Now that the weather is finally cooling down (a bit too much if you ask me) it is the season for two of my favorite things—red wine (of course) and locro, a classic Argentinean dish typically eaten in the winter. Locro is a hearty stew that has a base of zapallo (squash), porotos (beans) and maiz (corn) as well as some type of meat. Traditional locro often contains organs such as mondongo (tripe), chinculines (intestine) and spare parts of pig, which I am not a fan of, as well as chorizo sausage. The origins of locro date back to before the Spanish conquest of South America, and variations are eaten by people all along the Andes mountain region. One of the most common occasions to eat locro in Argentina is on the 25th of May, the anniversary of the establishment of the first local government in Argentina, which at the time was ruled by the Spanish.
Somehow I have never tried homemade locro in my five years of being in Argentina, but I have had it in various restaurants in Buenos Aires. My favorite locro to date has been the AR$28 one that I got at Las Cabras in Palermo Hollywood. The Las Cabras locro is rich and creamy, and was served with warm bread. I’m pretty sure I didn’t see any weird animal parts in there, but then again it was hard to tell exactly what type of meat was used. I definitely saw chorizo. It had some quiquirimichi on top, a sauce made of oil, aji, paprika and green onion, which added a nice spicy flavor to it.

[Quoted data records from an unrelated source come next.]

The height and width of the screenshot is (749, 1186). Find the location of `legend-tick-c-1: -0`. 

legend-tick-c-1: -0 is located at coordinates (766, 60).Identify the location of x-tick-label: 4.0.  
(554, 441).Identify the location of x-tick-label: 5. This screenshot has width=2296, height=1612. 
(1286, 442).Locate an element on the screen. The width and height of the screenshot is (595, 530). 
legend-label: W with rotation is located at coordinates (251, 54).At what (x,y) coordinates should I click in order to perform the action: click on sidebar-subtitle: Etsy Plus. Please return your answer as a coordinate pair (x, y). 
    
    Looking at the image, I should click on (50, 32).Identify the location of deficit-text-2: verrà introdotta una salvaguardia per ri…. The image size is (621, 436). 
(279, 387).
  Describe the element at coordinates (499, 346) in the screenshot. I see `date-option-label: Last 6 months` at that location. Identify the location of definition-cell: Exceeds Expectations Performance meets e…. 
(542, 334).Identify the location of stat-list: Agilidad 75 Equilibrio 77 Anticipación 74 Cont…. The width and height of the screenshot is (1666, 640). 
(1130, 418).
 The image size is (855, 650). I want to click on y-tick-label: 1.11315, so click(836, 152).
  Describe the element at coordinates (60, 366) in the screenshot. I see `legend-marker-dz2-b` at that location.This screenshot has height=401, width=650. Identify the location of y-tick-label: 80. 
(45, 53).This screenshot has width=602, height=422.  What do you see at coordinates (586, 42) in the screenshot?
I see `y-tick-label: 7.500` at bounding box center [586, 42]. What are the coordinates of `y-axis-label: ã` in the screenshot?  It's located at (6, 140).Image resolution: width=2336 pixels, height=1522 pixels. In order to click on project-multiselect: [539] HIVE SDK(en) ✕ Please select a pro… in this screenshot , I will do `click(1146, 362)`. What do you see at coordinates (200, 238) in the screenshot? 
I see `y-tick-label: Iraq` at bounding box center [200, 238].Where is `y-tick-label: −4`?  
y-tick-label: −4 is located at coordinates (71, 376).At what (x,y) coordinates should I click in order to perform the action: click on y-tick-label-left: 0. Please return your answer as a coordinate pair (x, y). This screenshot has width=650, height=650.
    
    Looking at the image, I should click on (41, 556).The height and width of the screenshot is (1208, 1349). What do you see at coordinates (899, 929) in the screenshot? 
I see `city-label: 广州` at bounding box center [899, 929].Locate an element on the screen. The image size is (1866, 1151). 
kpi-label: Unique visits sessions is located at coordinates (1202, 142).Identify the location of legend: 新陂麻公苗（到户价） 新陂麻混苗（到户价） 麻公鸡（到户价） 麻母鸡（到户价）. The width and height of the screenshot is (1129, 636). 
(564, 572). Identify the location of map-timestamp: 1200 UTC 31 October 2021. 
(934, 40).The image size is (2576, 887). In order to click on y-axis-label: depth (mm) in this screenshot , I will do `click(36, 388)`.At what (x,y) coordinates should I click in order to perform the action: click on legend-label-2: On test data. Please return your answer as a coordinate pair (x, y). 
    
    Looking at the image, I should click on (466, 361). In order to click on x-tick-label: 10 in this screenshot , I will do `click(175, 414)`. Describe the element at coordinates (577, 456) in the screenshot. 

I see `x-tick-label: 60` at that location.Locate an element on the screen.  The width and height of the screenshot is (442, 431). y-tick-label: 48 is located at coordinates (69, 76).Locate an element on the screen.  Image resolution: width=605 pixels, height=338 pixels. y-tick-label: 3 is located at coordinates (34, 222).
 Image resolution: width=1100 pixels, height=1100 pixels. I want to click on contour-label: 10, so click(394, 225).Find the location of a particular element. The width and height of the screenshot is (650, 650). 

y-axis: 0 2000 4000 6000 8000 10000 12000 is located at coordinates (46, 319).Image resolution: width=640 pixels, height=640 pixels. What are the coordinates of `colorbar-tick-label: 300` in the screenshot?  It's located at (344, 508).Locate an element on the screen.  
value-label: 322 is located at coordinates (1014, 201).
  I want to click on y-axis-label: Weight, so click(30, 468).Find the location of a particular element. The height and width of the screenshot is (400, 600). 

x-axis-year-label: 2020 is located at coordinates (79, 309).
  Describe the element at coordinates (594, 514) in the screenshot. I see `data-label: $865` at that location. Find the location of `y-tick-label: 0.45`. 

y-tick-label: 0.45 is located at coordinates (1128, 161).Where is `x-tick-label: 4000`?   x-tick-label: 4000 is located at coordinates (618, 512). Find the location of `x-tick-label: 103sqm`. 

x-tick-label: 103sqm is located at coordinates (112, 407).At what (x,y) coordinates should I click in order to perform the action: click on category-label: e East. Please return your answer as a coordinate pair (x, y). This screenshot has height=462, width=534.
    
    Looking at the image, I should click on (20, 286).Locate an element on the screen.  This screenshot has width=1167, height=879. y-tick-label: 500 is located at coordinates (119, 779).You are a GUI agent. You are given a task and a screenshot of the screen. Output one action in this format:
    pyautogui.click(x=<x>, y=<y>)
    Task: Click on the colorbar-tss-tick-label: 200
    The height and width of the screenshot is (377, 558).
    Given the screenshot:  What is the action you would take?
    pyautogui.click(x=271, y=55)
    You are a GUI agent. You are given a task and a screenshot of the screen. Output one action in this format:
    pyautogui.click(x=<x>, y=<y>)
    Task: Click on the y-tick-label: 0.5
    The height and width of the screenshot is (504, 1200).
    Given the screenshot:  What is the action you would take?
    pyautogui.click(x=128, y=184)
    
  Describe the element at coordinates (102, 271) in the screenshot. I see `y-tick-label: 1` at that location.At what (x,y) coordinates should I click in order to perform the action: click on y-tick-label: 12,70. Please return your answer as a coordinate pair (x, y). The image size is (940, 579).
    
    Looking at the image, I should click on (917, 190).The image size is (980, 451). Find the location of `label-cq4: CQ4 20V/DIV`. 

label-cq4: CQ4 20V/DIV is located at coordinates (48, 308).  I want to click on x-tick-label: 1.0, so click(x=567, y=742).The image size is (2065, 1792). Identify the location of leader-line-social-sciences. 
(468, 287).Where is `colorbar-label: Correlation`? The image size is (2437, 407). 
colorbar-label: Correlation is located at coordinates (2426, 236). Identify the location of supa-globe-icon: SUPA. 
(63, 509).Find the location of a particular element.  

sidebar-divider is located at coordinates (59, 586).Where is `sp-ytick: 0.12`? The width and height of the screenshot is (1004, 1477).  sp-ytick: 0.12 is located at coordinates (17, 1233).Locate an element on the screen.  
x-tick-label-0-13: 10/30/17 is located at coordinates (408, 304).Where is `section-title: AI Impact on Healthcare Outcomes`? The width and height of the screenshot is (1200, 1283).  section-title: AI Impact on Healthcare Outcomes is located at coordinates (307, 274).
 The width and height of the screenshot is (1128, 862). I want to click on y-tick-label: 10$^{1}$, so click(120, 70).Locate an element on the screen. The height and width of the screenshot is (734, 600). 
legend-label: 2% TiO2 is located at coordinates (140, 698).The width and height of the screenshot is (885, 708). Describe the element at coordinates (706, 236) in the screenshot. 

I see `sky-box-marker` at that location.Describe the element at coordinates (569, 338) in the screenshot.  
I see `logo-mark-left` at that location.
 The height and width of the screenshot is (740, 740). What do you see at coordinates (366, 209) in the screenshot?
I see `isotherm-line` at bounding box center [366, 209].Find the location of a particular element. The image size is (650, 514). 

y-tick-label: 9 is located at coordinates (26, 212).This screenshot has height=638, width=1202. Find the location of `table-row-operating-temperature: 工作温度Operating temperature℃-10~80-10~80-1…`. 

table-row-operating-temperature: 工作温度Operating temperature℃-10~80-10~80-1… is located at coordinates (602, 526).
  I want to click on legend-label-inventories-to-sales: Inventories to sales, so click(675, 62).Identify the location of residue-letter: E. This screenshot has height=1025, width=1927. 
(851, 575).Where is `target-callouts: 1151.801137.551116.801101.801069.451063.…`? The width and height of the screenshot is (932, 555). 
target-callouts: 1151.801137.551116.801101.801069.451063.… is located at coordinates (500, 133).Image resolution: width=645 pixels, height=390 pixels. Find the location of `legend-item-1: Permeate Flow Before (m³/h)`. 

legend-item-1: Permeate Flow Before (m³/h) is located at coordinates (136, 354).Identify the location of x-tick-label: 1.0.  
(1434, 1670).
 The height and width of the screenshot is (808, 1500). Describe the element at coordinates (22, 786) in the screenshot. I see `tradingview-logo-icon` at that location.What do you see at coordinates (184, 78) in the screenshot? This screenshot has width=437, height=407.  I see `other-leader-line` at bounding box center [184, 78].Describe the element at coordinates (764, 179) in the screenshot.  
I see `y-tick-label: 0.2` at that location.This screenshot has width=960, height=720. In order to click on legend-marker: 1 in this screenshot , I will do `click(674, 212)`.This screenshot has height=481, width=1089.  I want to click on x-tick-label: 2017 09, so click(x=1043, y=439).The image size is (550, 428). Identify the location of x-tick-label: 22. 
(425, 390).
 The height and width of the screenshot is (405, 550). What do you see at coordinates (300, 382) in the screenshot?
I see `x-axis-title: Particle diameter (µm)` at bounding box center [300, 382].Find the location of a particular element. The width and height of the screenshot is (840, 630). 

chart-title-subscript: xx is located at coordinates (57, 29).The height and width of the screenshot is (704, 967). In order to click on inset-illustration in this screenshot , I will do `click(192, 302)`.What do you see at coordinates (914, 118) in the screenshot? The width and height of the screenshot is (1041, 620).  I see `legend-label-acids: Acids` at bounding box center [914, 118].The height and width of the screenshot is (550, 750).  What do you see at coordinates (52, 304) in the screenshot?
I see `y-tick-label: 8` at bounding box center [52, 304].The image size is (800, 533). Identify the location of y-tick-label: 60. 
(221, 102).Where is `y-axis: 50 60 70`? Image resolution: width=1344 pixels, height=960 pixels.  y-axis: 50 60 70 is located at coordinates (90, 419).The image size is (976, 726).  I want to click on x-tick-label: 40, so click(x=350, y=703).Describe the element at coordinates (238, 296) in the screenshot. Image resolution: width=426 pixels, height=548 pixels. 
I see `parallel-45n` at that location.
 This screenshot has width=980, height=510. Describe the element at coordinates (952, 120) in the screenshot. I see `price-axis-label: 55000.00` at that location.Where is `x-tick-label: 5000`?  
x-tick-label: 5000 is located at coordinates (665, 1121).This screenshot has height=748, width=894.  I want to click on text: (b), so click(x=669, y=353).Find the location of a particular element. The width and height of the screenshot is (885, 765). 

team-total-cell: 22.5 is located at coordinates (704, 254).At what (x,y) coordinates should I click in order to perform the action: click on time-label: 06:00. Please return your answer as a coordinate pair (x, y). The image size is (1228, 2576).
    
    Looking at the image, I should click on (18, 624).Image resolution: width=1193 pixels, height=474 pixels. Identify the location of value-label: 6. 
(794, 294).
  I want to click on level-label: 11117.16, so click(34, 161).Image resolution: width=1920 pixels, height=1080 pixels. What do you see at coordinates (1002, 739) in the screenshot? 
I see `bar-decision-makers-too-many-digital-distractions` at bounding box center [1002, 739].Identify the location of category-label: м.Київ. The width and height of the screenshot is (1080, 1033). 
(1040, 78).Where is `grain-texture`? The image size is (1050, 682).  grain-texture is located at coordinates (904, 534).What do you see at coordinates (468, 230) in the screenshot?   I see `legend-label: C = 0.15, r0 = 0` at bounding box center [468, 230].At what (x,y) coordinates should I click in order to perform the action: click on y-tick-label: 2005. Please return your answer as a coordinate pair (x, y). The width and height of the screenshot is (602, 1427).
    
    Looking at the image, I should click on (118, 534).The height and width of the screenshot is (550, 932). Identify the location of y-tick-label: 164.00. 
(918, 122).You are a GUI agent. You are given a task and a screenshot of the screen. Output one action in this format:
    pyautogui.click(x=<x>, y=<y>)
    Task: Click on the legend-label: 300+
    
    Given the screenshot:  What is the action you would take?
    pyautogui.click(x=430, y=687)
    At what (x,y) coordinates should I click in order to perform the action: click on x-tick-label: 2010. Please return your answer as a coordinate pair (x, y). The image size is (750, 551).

The owners of Las Cabras have also opened up a Las Cabritas and a Las Cholas in the neighborhood of Las Canitas. These restaurants continue to be some of my favorite for cheap food and great meat, although the ambience is definitely lacking. Las Cabras is always incredibly crowded because of the good prices, so if you go from 1-4pm or 9pm-12am you will most likely have to wait half an hour to be seated, and then be sat just a foot away from your neighboring table. And it gets loud—it’s a good place to go with friends and during off times…like 7 or 8pm.
These restaurants have a pretty basic wine list, and many people that order wine just order a pinguino, which is a penguin shaped pitcher that serves table wine through its beak. Although very cute, the wine inside is not the highest quality, certainly not something you would find at our Buenos Aires wine tastings. I would recommend a Carinae Reserve Cabernet Sauvignon with locro. Since it is such a heavy stew, it needs a much bigger wine to stand up to it. The Carinae Cabernet is just the flavorful, full bodied wine that locro needs.